Podemos sustituir el término por pensamiento mítico. Y este, en ocasiones, por pensamiento mágico. Podemos recurrir a la necesidad de creer. De querer creer. De que algo nos explique el mundo, de que le dé sentido, de que ordene el universo.
Es mito la ideología que hemos reproducido, la que necesitamos creer que es la buena. Formar parte de una realidad que nos cobije, que forme parte de una norma moral. Que nos dé ejemplo.
Es mito la familia.
El barrio.
La nación, ese partido al que no puedes dejar de votar, sus figuras sobresalientes.
Al equipo que, año tras año, persigue el título, ejemplo de constancia.
Tu héroe particular, sea estrella del rock, del cine o las redes sociales.
A creer en una religión, en sus imágenes y portadores de fe.
Líderes. Héroes. Poder.
Tu narración. Tu vida que nace, deshace el nudo, busca sentido y meta antes de morir.
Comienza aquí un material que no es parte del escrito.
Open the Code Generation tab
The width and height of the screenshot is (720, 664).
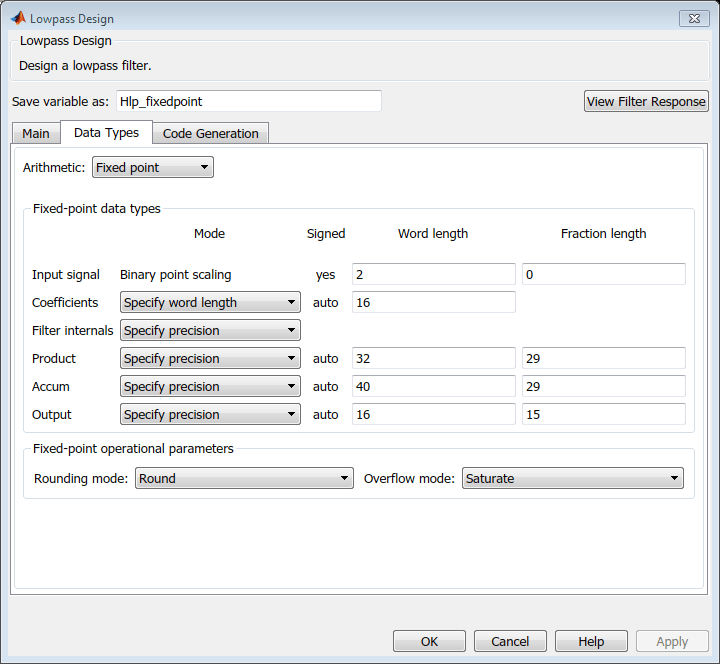tap(210, 133)
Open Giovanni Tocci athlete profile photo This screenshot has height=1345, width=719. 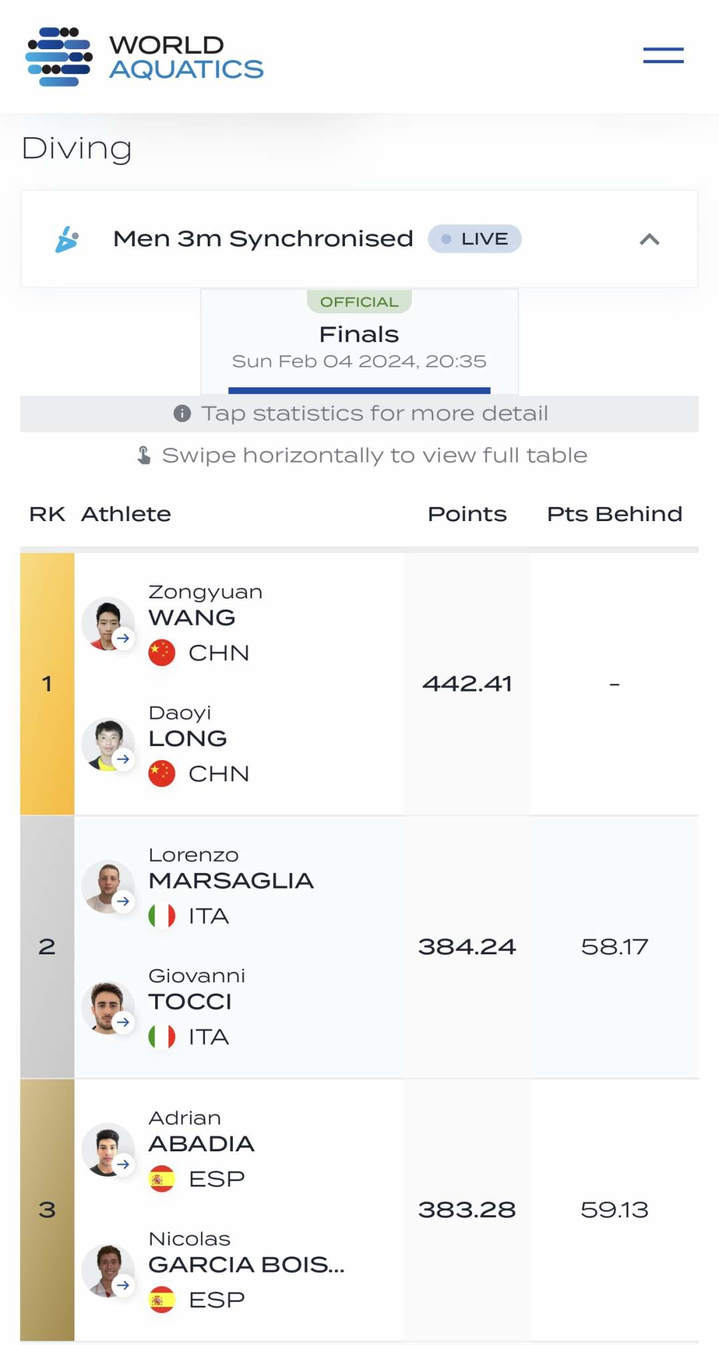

Pero ¿qué sucede si no hay mito de origen, familia que sustente, portadores de verdad, héroes que muestran la forma y el camino?
El mito, o pensamiento mítico, pervive en todos nosotros. Es lo que somos, lo que subyace, lo que tan a menudo solo podemos sacar a la luz en forma de narración. Un cuento, una canción, una novela, una historia que busca la fibra.